Thursday, 17 July 2014

Kincora and the Covenant

The Belfast Telegraph is carrying a series of articles about the Kincora scandal. In one of them, former PSNI Assistant Chief Constable Alan McQuillan says that the claims of involvment by the intelligence services "may be credible" and calls for a full investigation. In another, framed psy-ops specialist Colin Wallace promises to "reveal the secrets":
"Since leaving the Army he said he had been told that boys from Kincora were being taken to Brighton to be abused. 
While in the Army he believed well-connected paedophiles were using the home, including Sir Knox Cunningham, who was parliamentary private secretary to former PM Harold Macmillan.
The abuse allegations in the home centred around a secretive loyalist paramilitary organisations known as Tara, which met in Clifton Street Orange hall at the time and was largely made up of Orange Order members.
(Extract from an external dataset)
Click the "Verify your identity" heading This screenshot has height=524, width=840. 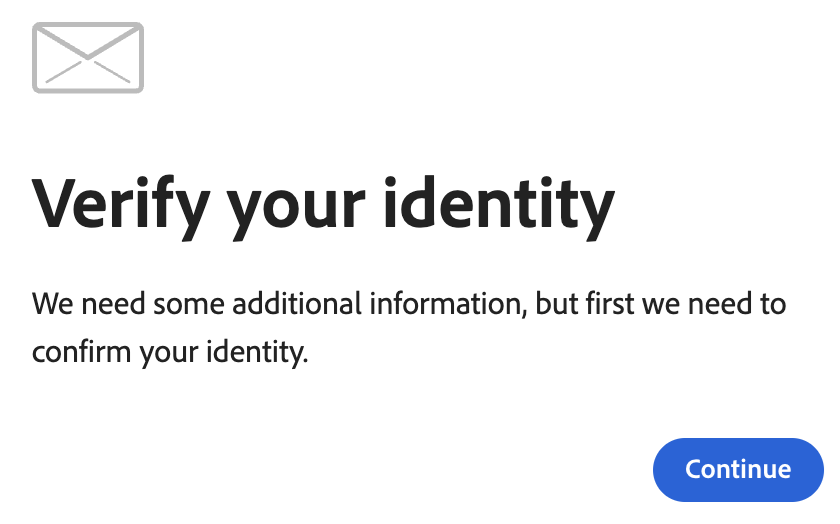(x=323, y=203)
Some, like William McGrath, who was later jailed for child abuse at Kincora, were in an Orange lodge known as Ireland's Heritage."
Other deceased Northern Ireland movers and shakers sometimes mentioned along with Sir Knox are Joss Cardwell and Sir James Kilfedder, although rumours about them may concern homosexuality as much as paedophilia.

If boys were taken from Northern Ireland to Brighton, it would strengthen suspicions that there was a link between the Kincora and Elm Guest House scandals, perhaps with some of the same personnel involved, in which regard those suspects with known connections on both sides of the water, people such as Anthony Blunt, Knox Cunningham, Lord Mountbatten, and Maurice Oldfield, are likely to be of interest. That calculation would also apply to any Northern Ireland politicians elected to Westminster during the period and falling under suspicion, as well as to some military personnel.

It is noteworthy that the article states that "abuse allegations [...] centred around [...] Tara". Although some takes on the scandal hold that McGrath was spared simply because of his (separate) usefulness as an agent provocateur, and although fellow paedophile John McKeague of Red Hand Commando was also involved with the organisation — along with, at one time, numerous members of the UVF — the claim that Tara was central to the abuse is, as far as the Blether Region is aware, new.

In that context, the third article, by political editor Liam Clarke, provides interesting clarity.
"Not all members of Tara were involved, but within its ranks there operated a ring of outwardly respectable and born again Christians who were also child abusers. They were ripe for exploitation by intelligence agencies and William McGrath, the leader of Tara, often boasted to other members of his links to the intelligence service."
Tara was once memorably described as a "bizarre homosexual army", a tag that has caused some consternation. In Chris Moore's book The Kincora Scandal, he states that "it has never been alleged nor is there any suggestion that any other members of Tara were homosexual" (p. 9). As we have seen, however, paedophile abusers of young boys may come from a "heterosexual" as well as a "homosexual" background. Moreover, the confused mixture of liberalism and bigotry that constituted 1970s attitudes to sexuality may not adequately have distinguished between being gay and being a pederast — something, one might argue, also true of Chris Moore's book in parts. To the Blether Region's knowledge, William McGrath was the only member of Tara ever to be convicted of child abuse. Whether he and McKeague, who was assassinated in January 1982 and whose membership of Tara is disputed, together could constitute a "ring" is open to question.

That suggests that other abusers, insofar as they are still with us, have not yet been brought to book.